L’impasse de la croissance exige un nouveau système économique.

Il en va peut-être de toute situation extrême, elle est rendue telle par l’incapacité collective à la formaliser. Des mesures sont prises pour colmater les fuites, des chansons chantées pour donner le moral aux passagers mais le bateau coule et c’est une évidence. Le problème est qu’il ne fallait pas monter dans ce bateau et que entre le cocktail organisé sur le pont et les manœuvres réglées par le capitaine et son équipage, on finit par l’oublier. Le modèle de notre croissance est de quelque façon qu’on le prenne injouable. Et c’est ce modèle-même qui peine tant à se laisser bousculer par ceux qui en paieront le prix tôt ou tard. Il y a certainement un forme de ” tant que ça dure” qui borne l’horizon du fait ostensible que non, justement, ça ne durera pas. Les exemples de demande de forages dans des parcs nationaux en Équateur et au Niger en sont comme les pointes à la fois douloureuses et aberrantes,  c’est un système qui engloutit tout en agitant un drapeau minuscule où est  écrit ” après nous le déluge” . E.Guerrier

Pourquoi l’effondrement est-il difficile à distinguer du salut ?

Article Common Dreams The Impossibility of Growth Demands a New Economic System

par George Monbiot

 

Imaginons qu’en 3030 avant JC, les possessions des habitants de l’Égypte aient empli un mètre cube. Proposons pour ces possessions une croissance de 4, 5% par an. De quelle taille aurait été le stock en 30 avant JC, lors de la bataille d’Actium ? C’est un calcul qui a été effectué par le banquier d’affaires Jeremy Grantham (1).

Growth

La trajectoire de la croissance cumulée montre que le décapage de la planète ne vient que de commencer. Nous ne pouvons simplement pas continuer de cette façon-là.

Allez, essayez de deviner : dix fois la taille des pyramides ? Tout le sable du Sahara ? L’océan Atlantique ? Le volume de la planète ? Un peu plus ? Non, c’est l’équivalent de 2, 5 milliards de milliards de système solaires. (2). C’est assez rapide, en réfléchissant à ce résultat, de voir que le salut réside dans l’effondrement.
Réussir c’est nous détruire. Échouer c’est nous détruire. C’est le pétrin que nous avons créé. Ignorez si le changement climatique si vous le devez, la disparition de la biodiversité, l’épuisement de l’eau, du sol, des minéraux, du pétrole, même si tous ces problèmes disparaissaient miraculeusement, les mathématiques de la croissance soutenue rendraient la continuation impossible.
La croissance économique est un artéfact de l’usage des énergies fossiles.
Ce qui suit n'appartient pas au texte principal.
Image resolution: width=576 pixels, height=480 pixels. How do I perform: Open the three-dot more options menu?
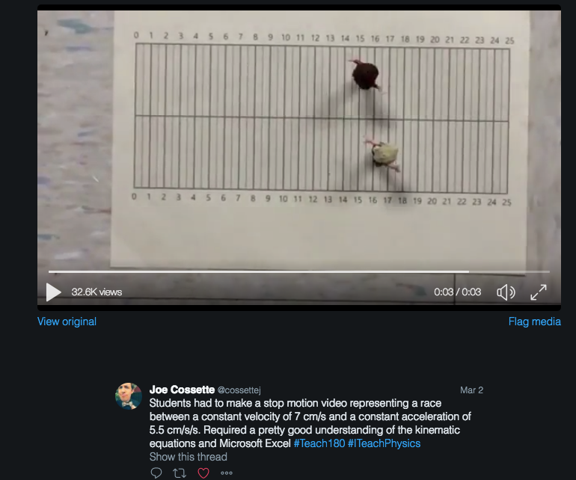click(x=226, y=473)
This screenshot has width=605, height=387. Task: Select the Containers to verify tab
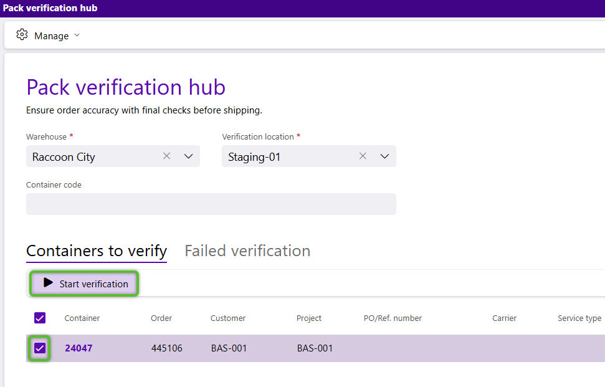(x=97, y=251)
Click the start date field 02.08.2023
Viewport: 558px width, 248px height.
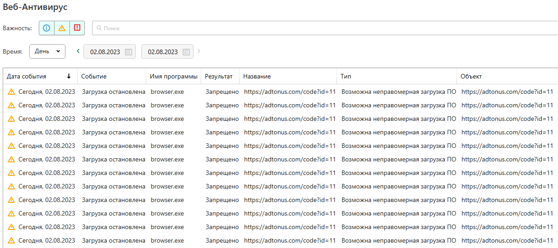pyautogui.click(x=105, y=52)
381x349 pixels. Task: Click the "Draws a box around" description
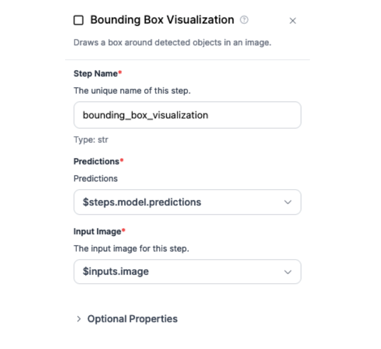coord(172,42)
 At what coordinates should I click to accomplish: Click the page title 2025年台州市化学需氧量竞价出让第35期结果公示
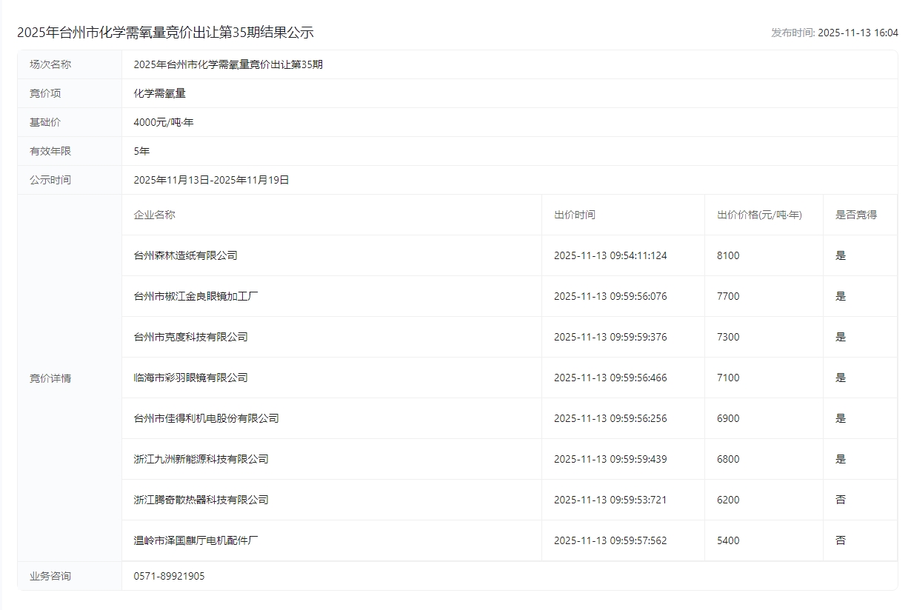165,33
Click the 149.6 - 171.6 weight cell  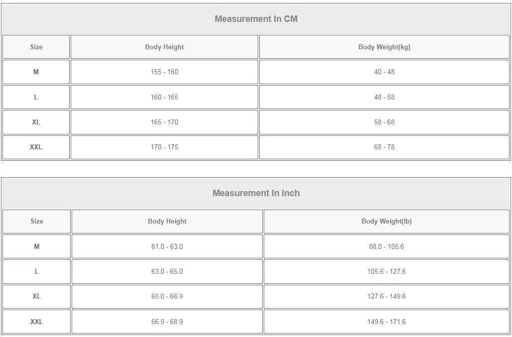[x=386, y=322]
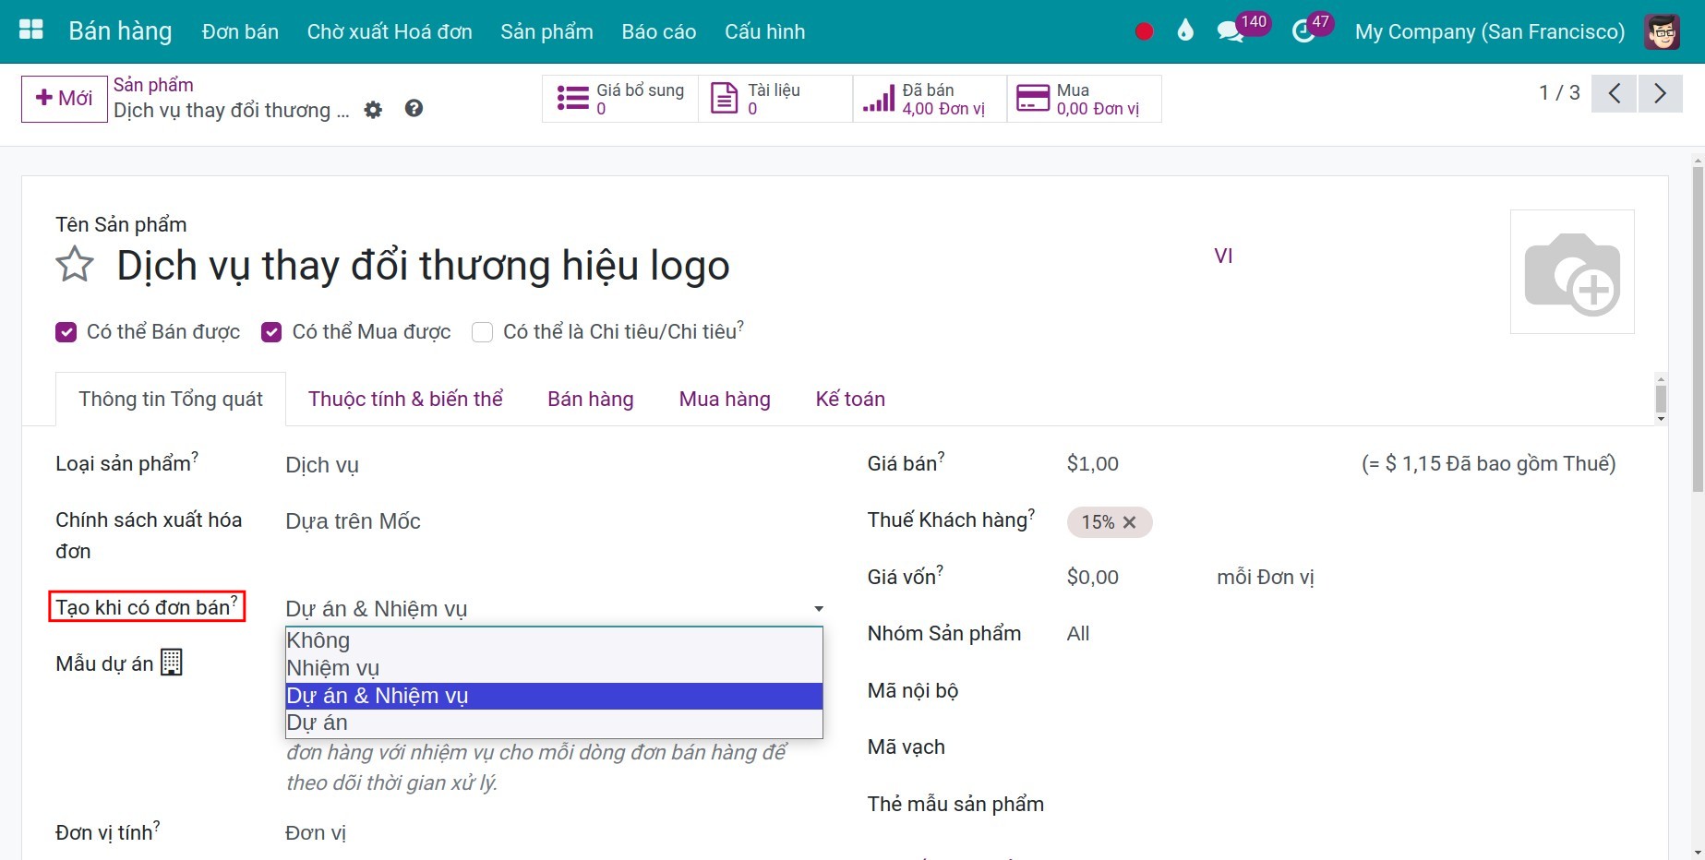Click the gear icon next to the breadcrumb
1705x860 pixels.
tap(373, 110)
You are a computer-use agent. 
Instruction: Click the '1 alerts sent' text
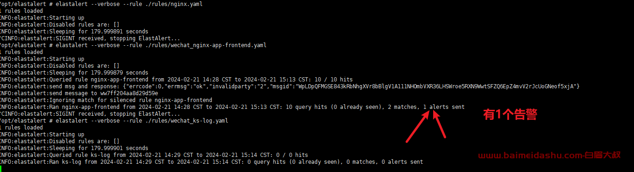click(x=444, y=107)
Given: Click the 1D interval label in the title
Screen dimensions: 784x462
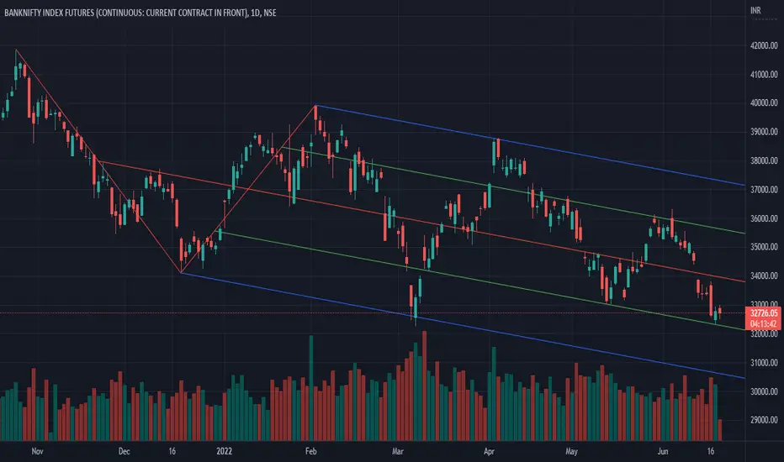Looking at the screenshot, I should (x=255, y=13).
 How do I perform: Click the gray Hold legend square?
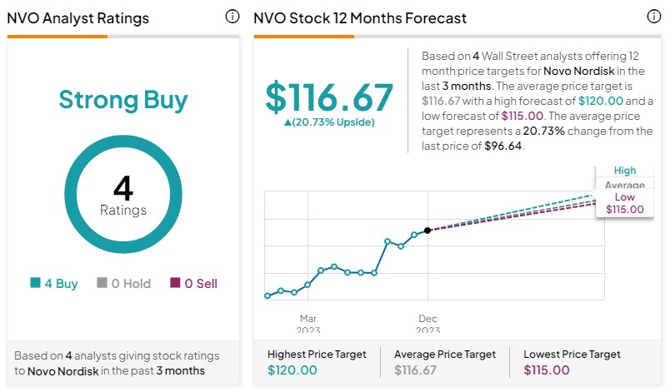pyautogui.click(x=103, y=283)
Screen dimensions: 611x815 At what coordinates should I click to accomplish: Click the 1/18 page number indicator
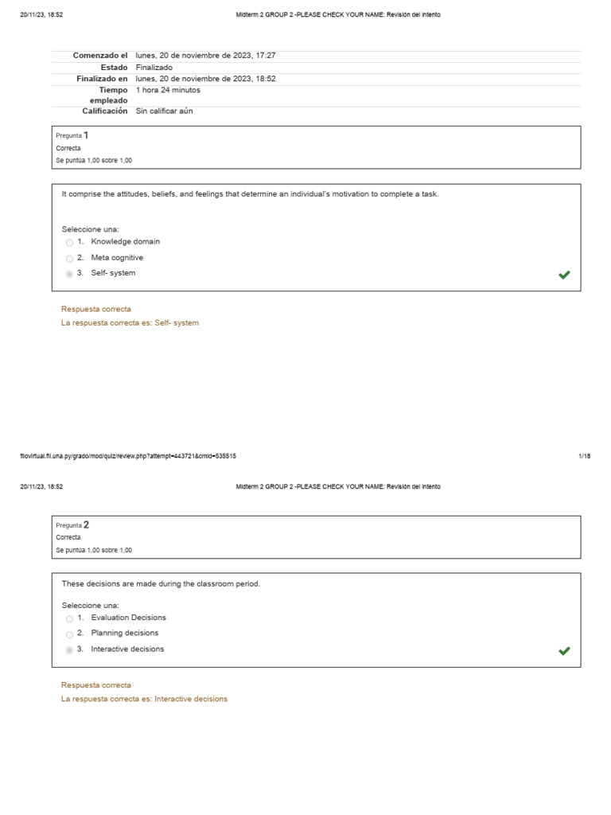point(584,456)
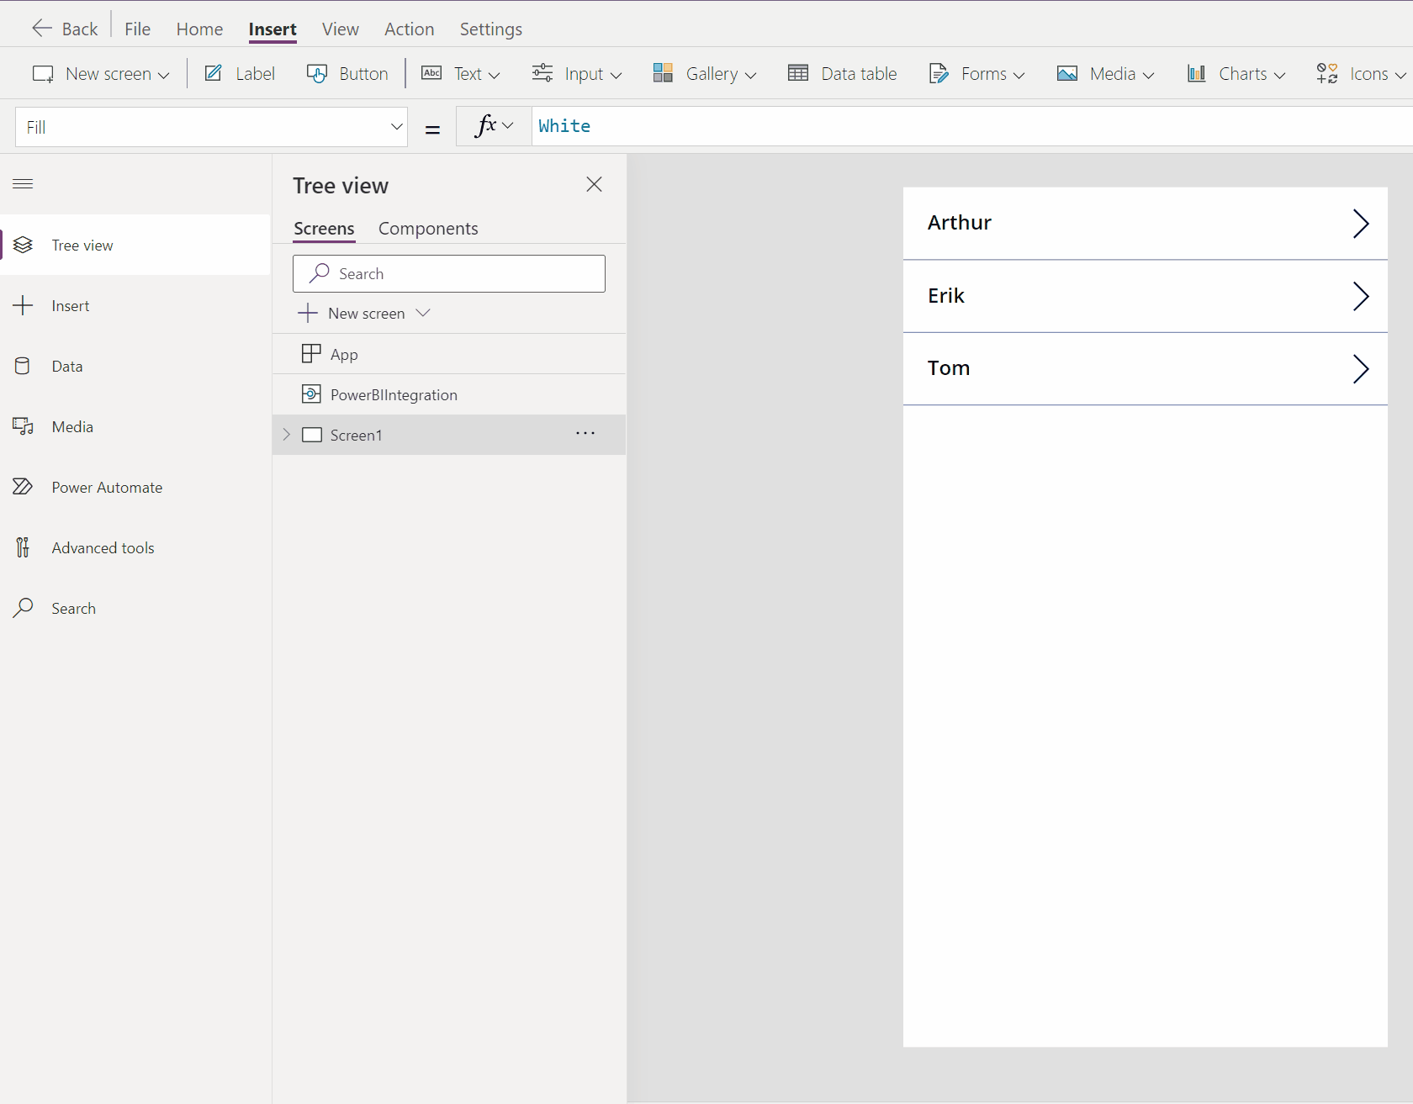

Avant que tant de quantités de charbon aient été extraites, tout essor de la production industrielle allait de pair avec un recul de la production agricole, car le charbon de bois ou les chevaux vapeur exigés par l’industrie réduisaient la terre disponible pour cultiver des denrées alimentaires. Chacune des révolutions industrielles antérieures a échoué parce que la croissance ne pouvait pas être maintenue (3). Mais le charbon a cassé ce cycle et a rendu possible – pour quelques centaines d’années – le phénomène appelé «croissance soutenue ».
Cela n’a été ni le capitalisme ni le communisme qui ont rendu possible le progrès et les pathologies (guerre totale, concentration sans précédent des richesses mondiales, destruction de la planète) de l’âge moderne. Ça a été le charbon, suivi par le pétrole et le gaz. La méta-tendance, le récit souche est l’expansion due au carbone. Nos idéologies sont de simples intrigues secondaires. Maintenant, comme les réserves les plus accessibles ont été épuisées, nous devons saccager tous les coins cachés de la planète pour approvisionner notre impossible axiome.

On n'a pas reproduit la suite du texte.